JuliaML / MLPlots.jl

Plotting recipes for statistics and machine learning using Plots.jl
Other
24 stars 5 forks source link

ROC using ROCAnalysis #7

Closed diegozea closed 8 years ago

diegozea commented 8 years ago

ROC curves for MLPlots! :D

image

Evizero commented 8 years ago

nice!

Evizero commented 8 years ago

It would be nice to see the AUC too. you can get n (which is what I think is meant with plt.n) by get(d, :n, 0) == 0

tbreloff commented 8 years ago

Cool. Is there a reason that you build the vectors by pushing? For example, I would do the following to set the line styles in one line:

get!(d, :linestyle, [:solid :dash])

Similarly linealpha and xargs/yargs can be one-liners.

Finally, it should be unnecessary (and possibly unwanted) to set the xlim/ylim args.

Let me know your thoughts... Thanks for the PR.

On Dec 16, 2015, at 3:57 PM, Diego Javier Zea notifications@github.com wrote:

ROC curves for MLPlots! :D

You can view, comment on, or merge this pull request online at:

https://github.com/tbreloff/MLPlots.jl/pull/7

Commit Summary

ROC using ROCAnalysis File Changes

M src/MLPlots.jl (3) A src/ROCAnalysis/roc.jl (37) Patch Links:

https://github.com/tbreloff/MLPlots.jl/pull/7.patch https://github.com/tbreloff/MLPlots.jl/pull/7.diff — Reply to this email directly or view it on GitHub.

tbreloff commented 8 years ago

Fyi... The "argument" n refers to the number of subplots, the "field" n refers to the number of series.

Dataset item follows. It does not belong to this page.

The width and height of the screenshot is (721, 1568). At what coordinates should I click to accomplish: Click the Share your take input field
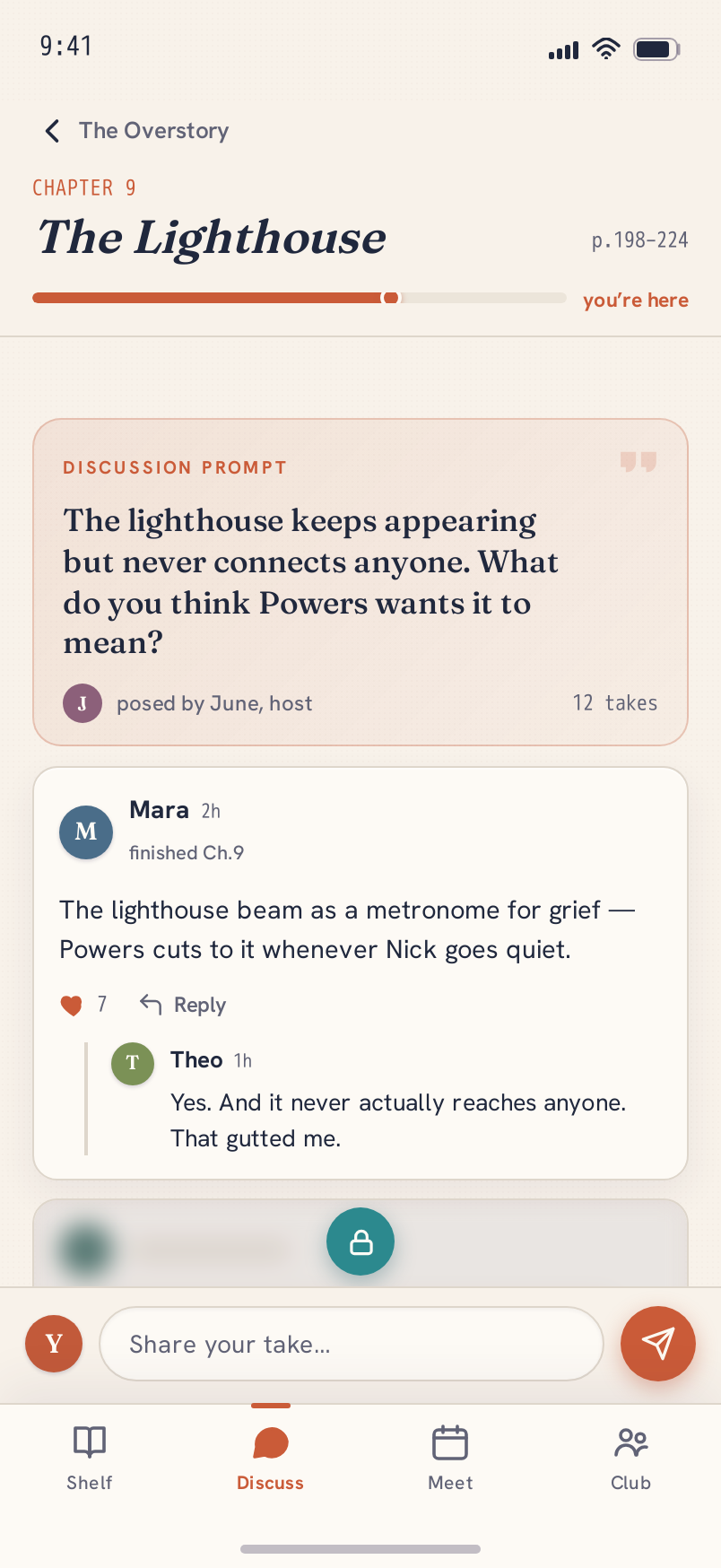[352, 1344]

I should really change that... Especially since the Subplot type has a field p which is the number of subplots. Oops. (My excuse... The field n came way before the argument n in the dev cycle, and until now I didn't care because its just internals) so your suggestion of "get(d, :n, 0)" won't work.

On Dec 16, 2015, at 4:52 PM, Christof Stocker notifications@github.com wrote:

It would be nice to see the AUC too. you can get n (which is what I think is meant with plt.n) by get(d, :n, 0) == 0

— Reply to this email directly or view it on GitHub.

tbreloff commented 8 years ago

I merged... I'm going to make a couple changes for brevity and push them up in a bit.

tbreloff commented 8 years ago

I cleaned up a bit, added the annotation back in, and removed the xlim/ylim lines.

I'm a little confused... why were you checking for plt.n == 0? Are you adding this to an existing plot in your workflow?

Anyways here's what it looks like for me in pyplot:

tmp

If you disagree with any of my changes, don't hesitate to yell at me.

diegozea commented 8 years ago

Thanks for merging and cleaning up my PR.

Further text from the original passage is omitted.